# About this task
Rewrite the Project Kittyhawk discussion from "In real life" to "doubt IBM's hype.", replacing "hype" with "marketing".

# Given text
++++++++
One Computer to Rule Them All
An anonymous reader writes "IBM has published a research paper describing an initiative called Project Kittyhawk, aimed at building "a global-scale shared computer capable of hosting the entire Internet as an application." Nicholas Carr describes the paper with the words "Forget Thomas Watson's apocryphal remark that the world may need only five computers. Maybe it needs just one." Here is the original paper."
Having a worldwide master computer really worked for the Bynars. I'm sure it'll work here on Earth too.
In real life there may be a case to be made for IBM's solution. But making that case has more to do with actually convincing large customers that IBM is substantially cheaper (and runs the software people need). Since that doesn't seem to be happening on a massive scale, I tend to doubt IBM's hype.
... Well, I don't have the creativity to write something this nice, and certainly I don't have the right to spoil it. Check out one of the most enjoyable short stories written by Aasimov
sed -e 's/Chuck Norris/Rajnikant/g' joke > fact
...TFA gives it as http://weather.ou.edu/~apw/projects/kittyhawk/kittyhawk.pdf
-- Free speech is only free if your time is worth nothing.
Kind of. It is registered in the tax roles, it just can't be accounted for once it is dispersed: "The Department of Defense... once again finds itself under intense scrutiny, only this time because it couldn't account for more than a trillion dollars in financial transactions..." according to a Government Accountability office "A study by the Defense Department's inspector general found that the Pentagon couldn't properly account for more than a trillion dollars in monies spent." -sfgate
Maybe they are building that giant-mega-super-computer after all, or maybe they are funding covert wars and skimming your money for $640 toilet seats and retirement funds. Either way, they are outright taking money from me with no accountability which makes me even more pissed than if it were secret!
Get a web developer
"Answer" by Fredric Brown, I would assume...
http://www.alteich.com/oldsite/answer.htm
I doubt that they are planing replacing the Internet with one machine but a Blue Gene might replace Google's cluster.
++++++++
# Data provided
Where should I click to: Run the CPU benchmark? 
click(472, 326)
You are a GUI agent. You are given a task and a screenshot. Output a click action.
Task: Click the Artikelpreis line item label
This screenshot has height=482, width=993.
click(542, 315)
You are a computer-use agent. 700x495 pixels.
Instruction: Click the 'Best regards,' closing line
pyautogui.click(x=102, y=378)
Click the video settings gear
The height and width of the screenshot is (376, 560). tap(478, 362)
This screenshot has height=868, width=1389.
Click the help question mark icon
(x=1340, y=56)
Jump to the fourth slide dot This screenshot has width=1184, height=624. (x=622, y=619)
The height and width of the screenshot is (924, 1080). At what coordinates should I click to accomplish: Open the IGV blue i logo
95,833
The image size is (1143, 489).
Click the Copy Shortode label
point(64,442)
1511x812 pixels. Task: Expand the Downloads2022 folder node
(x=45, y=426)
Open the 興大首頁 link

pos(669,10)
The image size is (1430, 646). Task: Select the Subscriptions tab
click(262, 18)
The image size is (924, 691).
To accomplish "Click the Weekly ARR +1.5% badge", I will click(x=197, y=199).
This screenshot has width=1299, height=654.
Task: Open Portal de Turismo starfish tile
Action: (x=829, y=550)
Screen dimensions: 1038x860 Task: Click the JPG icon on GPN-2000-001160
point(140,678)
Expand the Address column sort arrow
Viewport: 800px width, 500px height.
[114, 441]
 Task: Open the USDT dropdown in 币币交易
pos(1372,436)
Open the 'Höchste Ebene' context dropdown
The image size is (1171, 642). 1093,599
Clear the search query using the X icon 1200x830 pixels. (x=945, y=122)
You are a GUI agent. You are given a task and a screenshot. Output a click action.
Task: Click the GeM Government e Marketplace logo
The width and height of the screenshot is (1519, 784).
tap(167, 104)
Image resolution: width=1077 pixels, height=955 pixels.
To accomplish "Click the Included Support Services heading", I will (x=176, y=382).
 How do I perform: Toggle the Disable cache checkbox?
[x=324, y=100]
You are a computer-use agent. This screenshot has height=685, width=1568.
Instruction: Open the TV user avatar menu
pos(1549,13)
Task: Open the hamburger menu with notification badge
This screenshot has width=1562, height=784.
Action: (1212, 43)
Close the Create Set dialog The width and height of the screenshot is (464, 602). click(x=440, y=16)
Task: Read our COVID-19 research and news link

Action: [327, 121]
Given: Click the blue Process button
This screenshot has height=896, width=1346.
++++++++
# Response to this task
In real life there may be a case to be made for IBM's solution. But making that case has more to do with actually convincing large customers that IBM is substantially cheaper (and runs the software people need). Since that doesn't seem to be happening on a massive scale, I tend to doubt IBM's marketing.